The legacy of the English relationship with their neighbours (and everyone else, quite frankly) is a rocky one. They insisted on occupying and colonizing whatever they could get their hands on. Ireland was among the first to fall victim to British imperialism. The Irish and British crowns were united in 1542. Since then, there have been numerous independence attempts, or, since 1922, attempts to unify the north and the rest of Ireland.

Throughout British rule, Irish Catholics found themselves discriminated against, both politically and economically. Laws limited the rights of Catholics to hold land, and such oppression came to a head during Cromwell’s invasion. The Penal Laws, along with famine and forced indentured servitude severely shrank the Irish population and left a long legacy of inequality.

In response to these legitimate grievances, Irish republicanism flourished after successful republican revolutions took place in the United States and France. When Ireland received semi-independence in 1921, many militant nationalists were not content with a partitioned Ireland, because of the allegiance of Ulster’s gerrymandered electoral districts to the United Kingdom.

Invariably, an argument about Irish unification turns to the conduct of the modern Irish Republican Army, in all of its various incarnations. The self-described strategy to achieve of their armed campaign, from the late 1960s to the late 1990s, was that of “Armalites and ballot boxes,” meaning rifles and voting to unify Ireland. Undeniably, the IRA factions murdered many innocent people in their quest for separation from the UK, but the conduct of the British security forces was also reprehensible. Bomb attacks targeting civilians were committed by the IRA, rioting by Loyalist groups displaced families, and massacres and apathy by the British governmental forces aggravated the conflict.

In the words of South African and former union leader Jay Naidoo, “violence from any side is inexcusable, but deadly force from a democratic state is a cardinal sin. It strikes at the heart of democracy.” The violent conduct of illegal nationalist groups made up of marginalized citizens is obviously unacceptable, but a democratic, modern, industrialized country needs to be held to a higher standard.

The violence resulted in 3,500 dead and 47,000 injured during the thirty-year period. The 1998 Good Friday Agreement brought the majority of hostilities to a close, as both sides turned to a political solution. There are still remnants of dissident Republican groups who plant bombs and try to re-aggravate the conflict, and groups of Loyalists violently protesting the recent decision of the Belfast City Council to stop flying the Union Jack on a daily basis.
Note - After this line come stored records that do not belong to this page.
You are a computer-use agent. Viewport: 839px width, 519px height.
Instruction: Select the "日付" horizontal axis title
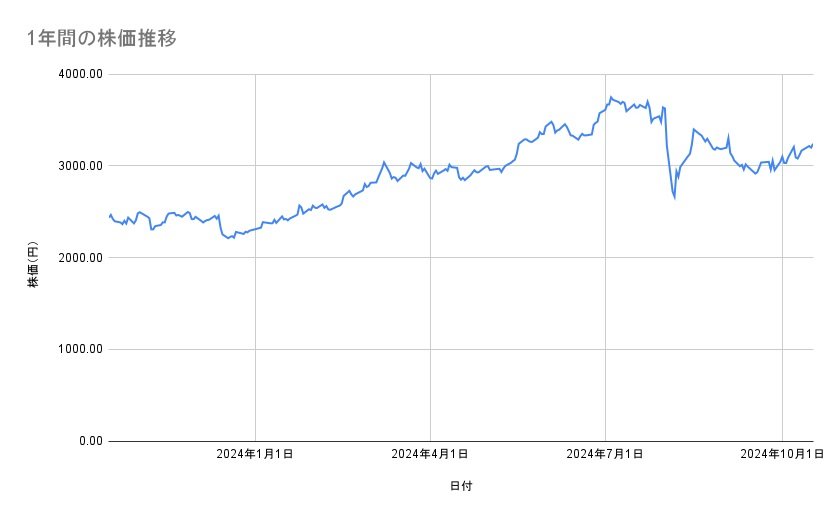(461, 486)
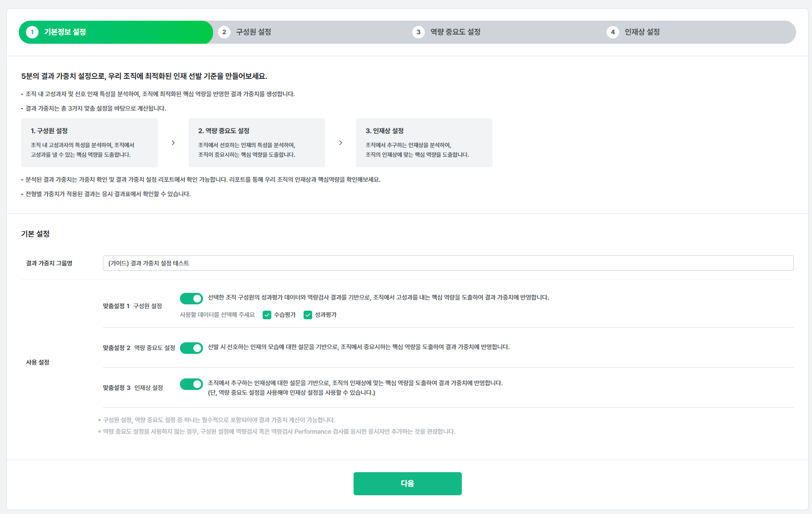The height and width of the screenshot is (514, 812).
Task: Go to the 역량 중요도 설정 step label
Action: click(x=455, y=32)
Today, those sectarians, nationalist or unionist, who would plunge Ireland into violence are behind the times. If a government has even a hint of democratic legitimacy or popular support an internal armed insurrection against it cannot succeed. There was a time when armed conflict was necessary for the protection of the Catholic minority in Northern Ireland, but that time has passed. Our celebration of Irish history and culture, or at least of their alcoholic beverages, should be limited to those things that enrich lives, not destroy them. While I would like to see Ireland re-unified, with Northern Ireland it needs to come through legal, democratic means. Forsake the Armalites in order to make time for the ballot boxes.